* [Task description]: Look through the data below. Show each line where the string "Home" occurs.

(Stored data entries)
* * *

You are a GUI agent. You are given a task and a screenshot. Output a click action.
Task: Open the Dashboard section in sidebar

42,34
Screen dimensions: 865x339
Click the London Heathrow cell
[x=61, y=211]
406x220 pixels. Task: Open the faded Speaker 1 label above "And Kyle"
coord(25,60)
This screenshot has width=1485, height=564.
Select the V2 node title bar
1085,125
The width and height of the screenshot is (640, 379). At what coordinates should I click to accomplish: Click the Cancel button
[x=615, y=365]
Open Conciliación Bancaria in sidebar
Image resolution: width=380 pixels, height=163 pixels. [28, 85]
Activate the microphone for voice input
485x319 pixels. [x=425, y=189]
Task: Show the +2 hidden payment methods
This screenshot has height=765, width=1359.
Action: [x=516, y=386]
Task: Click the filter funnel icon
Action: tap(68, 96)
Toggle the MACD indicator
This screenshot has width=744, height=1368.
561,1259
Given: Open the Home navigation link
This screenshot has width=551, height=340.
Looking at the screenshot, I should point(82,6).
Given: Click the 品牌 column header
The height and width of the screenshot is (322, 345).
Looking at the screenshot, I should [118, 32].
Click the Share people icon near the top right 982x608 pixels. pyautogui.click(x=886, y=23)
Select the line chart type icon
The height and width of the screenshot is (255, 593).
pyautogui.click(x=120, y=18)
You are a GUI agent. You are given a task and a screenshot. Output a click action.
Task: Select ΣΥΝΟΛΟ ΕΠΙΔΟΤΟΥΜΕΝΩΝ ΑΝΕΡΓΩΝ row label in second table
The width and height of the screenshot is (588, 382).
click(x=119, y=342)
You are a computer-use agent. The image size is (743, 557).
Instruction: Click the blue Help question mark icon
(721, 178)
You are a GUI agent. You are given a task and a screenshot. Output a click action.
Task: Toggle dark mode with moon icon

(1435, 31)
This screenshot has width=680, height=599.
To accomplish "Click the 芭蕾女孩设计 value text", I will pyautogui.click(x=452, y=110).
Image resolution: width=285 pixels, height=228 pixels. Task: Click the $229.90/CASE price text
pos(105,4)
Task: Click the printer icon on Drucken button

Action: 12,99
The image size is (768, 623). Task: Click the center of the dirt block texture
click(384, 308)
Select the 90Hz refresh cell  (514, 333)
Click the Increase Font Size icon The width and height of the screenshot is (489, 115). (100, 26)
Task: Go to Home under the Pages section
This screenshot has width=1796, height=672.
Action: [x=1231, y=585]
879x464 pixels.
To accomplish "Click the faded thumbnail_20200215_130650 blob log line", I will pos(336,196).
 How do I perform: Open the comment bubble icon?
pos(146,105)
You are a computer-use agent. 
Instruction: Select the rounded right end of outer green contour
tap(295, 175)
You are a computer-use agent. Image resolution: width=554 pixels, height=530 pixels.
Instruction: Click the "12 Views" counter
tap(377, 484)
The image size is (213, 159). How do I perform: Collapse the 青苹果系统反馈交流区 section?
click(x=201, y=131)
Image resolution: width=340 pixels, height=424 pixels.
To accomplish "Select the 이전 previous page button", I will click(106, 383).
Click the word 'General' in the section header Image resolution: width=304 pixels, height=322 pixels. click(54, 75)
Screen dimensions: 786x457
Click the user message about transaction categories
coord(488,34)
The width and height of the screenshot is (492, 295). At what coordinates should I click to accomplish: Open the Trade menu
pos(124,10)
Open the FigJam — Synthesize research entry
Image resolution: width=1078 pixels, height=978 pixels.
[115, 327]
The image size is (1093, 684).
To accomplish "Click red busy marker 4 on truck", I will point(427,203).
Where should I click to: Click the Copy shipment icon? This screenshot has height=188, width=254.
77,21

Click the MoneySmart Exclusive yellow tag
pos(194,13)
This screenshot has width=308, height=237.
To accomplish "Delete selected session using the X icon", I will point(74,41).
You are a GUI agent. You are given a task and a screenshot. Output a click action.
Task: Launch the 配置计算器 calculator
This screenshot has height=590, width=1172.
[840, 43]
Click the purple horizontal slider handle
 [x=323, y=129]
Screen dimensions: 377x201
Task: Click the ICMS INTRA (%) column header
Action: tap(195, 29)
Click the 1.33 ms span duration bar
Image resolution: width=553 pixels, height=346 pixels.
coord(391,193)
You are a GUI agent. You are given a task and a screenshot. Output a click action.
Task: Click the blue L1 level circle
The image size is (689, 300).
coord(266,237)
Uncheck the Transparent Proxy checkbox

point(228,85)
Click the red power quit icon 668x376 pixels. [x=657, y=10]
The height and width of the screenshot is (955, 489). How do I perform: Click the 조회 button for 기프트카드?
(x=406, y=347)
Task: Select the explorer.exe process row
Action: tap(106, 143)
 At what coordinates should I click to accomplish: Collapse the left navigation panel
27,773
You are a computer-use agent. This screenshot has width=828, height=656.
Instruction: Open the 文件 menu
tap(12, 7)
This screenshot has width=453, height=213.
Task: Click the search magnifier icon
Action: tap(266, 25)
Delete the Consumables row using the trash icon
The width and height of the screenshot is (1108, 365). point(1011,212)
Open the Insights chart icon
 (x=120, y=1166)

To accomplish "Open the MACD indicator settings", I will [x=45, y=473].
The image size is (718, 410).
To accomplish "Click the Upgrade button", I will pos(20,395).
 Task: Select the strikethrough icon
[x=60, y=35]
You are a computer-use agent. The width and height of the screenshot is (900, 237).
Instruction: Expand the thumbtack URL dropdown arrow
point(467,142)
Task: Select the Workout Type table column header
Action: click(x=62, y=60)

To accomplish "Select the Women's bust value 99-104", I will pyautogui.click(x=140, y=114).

* * *

* [Worked solution]:
Given: Open the Home navigation link
Task: Go to Home under the Pages section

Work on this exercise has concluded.